Linear Regression

Least Mean Squares

We define a function $h_{\theta}(x)$ to model the $d$ features in each $x^{(i)}$ as:

h_{\theta}(x) = \sum_{j=1}^{d} \theta_j x_j^{(i)} = \theta^T x

For $n$ training examples, we also define a cost function that we want to minimize:

J(\theta) = \frac{1}{2} \sum_{i=1}^{n} \left(h_{\theta}(x^{(i)}) - y^{(i)} \right)^2

Linear regression fit with vertical residuals from each data point to the fitted line — The cost function measures the squared vertical residuals between each training label and the fitted line.
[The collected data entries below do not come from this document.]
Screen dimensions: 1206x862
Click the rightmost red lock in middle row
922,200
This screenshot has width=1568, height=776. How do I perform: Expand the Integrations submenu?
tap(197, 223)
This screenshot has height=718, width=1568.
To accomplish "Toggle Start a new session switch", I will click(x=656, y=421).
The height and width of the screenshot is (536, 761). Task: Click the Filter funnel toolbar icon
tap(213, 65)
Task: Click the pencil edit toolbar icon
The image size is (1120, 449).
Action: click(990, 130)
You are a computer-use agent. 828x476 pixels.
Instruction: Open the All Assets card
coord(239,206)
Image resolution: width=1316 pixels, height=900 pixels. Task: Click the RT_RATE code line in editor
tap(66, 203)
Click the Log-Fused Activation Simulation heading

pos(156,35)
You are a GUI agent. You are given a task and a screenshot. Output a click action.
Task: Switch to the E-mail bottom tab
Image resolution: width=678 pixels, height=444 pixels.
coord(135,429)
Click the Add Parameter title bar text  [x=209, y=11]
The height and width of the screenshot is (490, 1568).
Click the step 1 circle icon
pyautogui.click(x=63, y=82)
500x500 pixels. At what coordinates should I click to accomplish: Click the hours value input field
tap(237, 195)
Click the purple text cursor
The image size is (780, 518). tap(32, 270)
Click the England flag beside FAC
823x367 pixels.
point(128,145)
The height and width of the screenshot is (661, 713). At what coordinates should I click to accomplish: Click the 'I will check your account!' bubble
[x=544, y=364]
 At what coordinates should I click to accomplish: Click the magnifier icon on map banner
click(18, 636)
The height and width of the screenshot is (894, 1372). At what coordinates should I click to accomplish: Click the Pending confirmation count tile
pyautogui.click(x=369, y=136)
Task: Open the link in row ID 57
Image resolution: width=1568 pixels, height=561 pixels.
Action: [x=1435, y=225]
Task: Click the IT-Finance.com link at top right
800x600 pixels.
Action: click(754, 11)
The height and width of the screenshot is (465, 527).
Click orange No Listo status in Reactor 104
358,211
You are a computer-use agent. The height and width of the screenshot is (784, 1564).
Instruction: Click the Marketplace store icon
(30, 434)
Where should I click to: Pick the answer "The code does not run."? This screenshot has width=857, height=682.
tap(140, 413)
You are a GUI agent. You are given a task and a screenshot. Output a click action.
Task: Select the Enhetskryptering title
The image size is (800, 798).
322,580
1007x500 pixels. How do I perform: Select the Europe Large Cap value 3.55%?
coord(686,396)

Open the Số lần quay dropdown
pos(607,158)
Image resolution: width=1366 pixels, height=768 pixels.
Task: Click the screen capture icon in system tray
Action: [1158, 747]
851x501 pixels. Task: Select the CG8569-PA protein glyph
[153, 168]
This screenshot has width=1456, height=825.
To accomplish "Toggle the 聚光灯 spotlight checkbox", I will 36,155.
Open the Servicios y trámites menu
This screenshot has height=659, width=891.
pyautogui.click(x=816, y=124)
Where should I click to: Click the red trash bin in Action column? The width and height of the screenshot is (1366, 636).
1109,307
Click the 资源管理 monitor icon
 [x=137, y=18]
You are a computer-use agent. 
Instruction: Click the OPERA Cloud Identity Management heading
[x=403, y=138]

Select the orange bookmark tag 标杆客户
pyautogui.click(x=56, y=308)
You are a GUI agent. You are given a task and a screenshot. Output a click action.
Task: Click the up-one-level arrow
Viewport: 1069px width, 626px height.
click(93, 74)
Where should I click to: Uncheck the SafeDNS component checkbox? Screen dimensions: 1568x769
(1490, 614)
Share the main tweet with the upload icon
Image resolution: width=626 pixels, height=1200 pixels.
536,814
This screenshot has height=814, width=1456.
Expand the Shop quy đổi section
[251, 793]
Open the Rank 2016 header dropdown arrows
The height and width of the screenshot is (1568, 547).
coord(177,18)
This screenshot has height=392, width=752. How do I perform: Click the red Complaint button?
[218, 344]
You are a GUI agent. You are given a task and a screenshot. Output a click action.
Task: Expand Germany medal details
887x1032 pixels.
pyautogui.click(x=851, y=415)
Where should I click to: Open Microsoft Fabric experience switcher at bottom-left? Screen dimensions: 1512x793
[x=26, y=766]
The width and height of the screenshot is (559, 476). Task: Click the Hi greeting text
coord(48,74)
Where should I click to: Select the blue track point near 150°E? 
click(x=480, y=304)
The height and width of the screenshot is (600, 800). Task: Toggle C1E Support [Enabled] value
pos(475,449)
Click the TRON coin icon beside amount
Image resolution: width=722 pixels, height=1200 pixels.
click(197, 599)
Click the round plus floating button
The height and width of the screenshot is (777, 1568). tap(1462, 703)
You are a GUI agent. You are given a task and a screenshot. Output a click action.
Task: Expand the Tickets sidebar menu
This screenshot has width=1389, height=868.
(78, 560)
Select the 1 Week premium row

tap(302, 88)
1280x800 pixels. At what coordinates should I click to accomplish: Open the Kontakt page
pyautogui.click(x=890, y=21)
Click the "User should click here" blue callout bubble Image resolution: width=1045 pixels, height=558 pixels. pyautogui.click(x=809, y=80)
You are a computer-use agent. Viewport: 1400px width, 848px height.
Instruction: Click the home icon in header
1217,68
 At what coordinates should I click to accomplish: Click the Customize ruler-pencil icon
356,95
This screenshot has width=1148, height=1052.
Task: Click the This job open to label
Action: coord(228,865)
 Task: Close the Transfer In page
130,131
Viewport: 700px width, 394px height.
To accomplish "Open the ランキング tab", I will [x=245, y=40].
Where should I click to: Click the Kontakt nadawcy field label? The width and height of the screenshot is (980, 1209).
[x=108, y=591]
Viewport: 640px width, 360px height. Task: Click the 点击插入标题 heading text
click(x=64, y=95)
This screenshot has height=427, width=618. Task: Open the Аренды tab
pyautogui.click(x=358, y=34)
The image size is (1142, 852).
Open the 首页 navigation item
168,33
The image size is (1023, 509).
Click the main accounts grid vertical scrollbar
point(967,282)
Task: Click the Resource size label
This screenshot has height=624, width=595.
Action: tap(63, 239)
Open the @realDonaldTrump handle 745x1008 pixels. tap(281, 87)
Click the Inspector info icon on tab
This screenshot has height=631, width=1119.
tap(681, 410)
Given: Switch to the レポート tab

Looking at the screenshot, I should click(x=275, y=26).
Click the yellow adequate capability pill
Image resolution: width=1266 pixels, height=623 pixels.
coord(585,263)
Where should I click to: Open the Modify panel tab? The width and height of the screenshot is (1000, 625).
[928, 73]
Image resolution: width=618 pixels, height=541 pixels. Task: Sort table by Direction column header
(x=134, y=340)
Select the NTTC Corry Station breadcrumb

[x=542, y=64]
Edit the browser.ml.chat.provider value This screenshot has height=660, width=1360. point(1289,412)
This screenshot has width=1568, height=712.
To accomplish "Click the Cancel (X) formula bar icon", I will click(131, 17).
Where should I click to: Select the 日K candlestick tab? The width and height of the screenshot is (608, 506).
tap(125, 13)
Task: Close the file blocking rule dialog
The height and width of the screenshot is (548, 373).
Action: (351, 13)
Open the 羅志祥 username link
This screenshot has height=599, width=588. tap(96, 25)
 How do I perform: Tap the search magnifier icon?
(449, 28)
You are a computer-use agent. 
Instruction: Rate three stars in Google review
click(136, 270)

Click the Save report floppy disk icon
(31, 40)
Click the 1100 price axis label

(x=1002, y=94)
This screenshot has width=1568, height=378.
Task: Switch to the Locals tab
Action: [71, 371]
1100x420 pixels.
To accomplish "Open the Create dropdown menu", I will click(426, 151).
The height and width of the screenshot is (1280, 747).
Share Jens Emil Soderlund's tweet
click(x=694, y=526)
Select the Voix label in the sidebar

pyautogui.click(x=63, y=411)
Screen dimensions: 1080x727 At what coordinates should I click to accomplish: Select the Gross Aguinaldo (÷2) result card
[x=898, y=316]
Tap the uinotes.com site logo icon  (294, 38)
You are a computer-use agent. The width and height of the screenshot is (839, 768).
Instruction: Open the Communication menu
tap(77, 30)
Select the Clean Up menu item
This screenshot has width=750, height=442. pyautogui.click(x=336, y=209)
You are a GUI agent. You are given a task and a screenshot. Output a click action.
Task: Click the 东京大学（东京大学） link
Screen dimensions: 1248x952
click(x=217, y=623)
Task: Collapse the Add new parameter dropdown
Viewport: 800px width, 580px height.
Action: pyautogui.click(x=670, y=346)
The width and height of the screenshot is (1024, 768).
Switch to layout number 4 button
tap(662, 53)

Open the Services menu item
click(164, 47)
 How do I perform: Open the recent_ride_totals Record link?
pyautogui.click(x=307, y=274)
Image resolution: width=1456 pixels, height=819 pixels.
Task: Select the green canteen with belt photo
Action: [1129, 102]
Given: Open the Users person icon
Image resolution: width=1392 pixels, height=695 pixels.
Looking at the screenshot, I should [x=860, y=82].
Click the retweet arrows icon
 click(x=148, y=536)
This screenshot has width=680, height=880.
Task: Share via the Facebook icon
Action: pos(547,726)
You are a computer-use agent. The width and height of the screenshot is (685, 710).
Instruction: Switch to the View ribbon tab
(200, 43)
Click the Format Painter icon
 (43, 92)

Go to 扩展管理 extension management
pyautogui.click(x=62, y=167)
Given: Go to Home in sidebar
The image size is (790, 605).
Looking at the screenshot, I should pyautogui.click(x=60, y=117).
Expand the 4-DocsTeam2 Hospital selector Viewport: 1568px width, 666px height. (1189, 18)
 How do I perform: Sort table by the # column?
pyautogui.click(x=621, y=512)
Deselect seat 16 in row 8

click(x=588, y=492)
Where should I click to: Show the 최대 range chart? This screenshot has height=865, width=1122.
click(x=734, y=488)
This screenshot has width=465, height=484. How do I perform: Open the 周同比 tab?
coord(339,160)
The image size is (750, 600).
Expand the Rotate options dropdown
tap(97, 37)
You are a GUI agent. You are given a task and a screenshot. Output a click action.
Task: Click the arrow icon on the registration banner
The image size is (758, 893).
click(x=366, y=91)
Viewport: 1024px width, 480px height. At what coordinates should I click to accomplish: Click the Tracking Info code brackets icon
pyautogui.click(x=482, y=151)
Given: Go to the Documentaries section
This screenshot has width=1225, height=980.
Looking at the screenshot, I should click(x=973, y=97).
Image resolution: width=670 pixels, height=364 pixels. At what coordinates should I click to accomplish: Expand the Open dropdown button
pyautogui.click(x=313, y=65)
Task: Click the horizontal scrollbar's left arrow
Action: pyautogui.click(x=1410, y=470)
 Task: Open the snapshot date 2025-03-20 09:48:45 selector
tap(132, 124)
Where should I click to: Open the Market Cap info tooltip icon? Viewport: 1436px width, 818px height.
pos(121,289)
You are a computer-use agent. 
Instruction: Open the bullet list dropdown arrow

Taking the derivative with respect to any $\theta_j$ we get:

\frac{\partial}{\partial \theta_j} J(\theta) = \sum_{i=1}^{n} \left[ h_\theta(x^{(i)}) - y^{(i)} \right] x_j^{(i)}

See derivation

With this derivative, we can now use gradient descent to take small steps towards the optimal $\theta$ with the following update rule:

\theta_j \leftarrow \theta_j + \alpha \left( y^{(i)} - h_\theta (x^{(i)}) \right) x_j^{(i)}

Gradient descent path over contour lines of the linear regression cost function — Gradient descent updates $\theta$ by moving downhill along the contours of $J(\theta)$ until it reaches the minimum.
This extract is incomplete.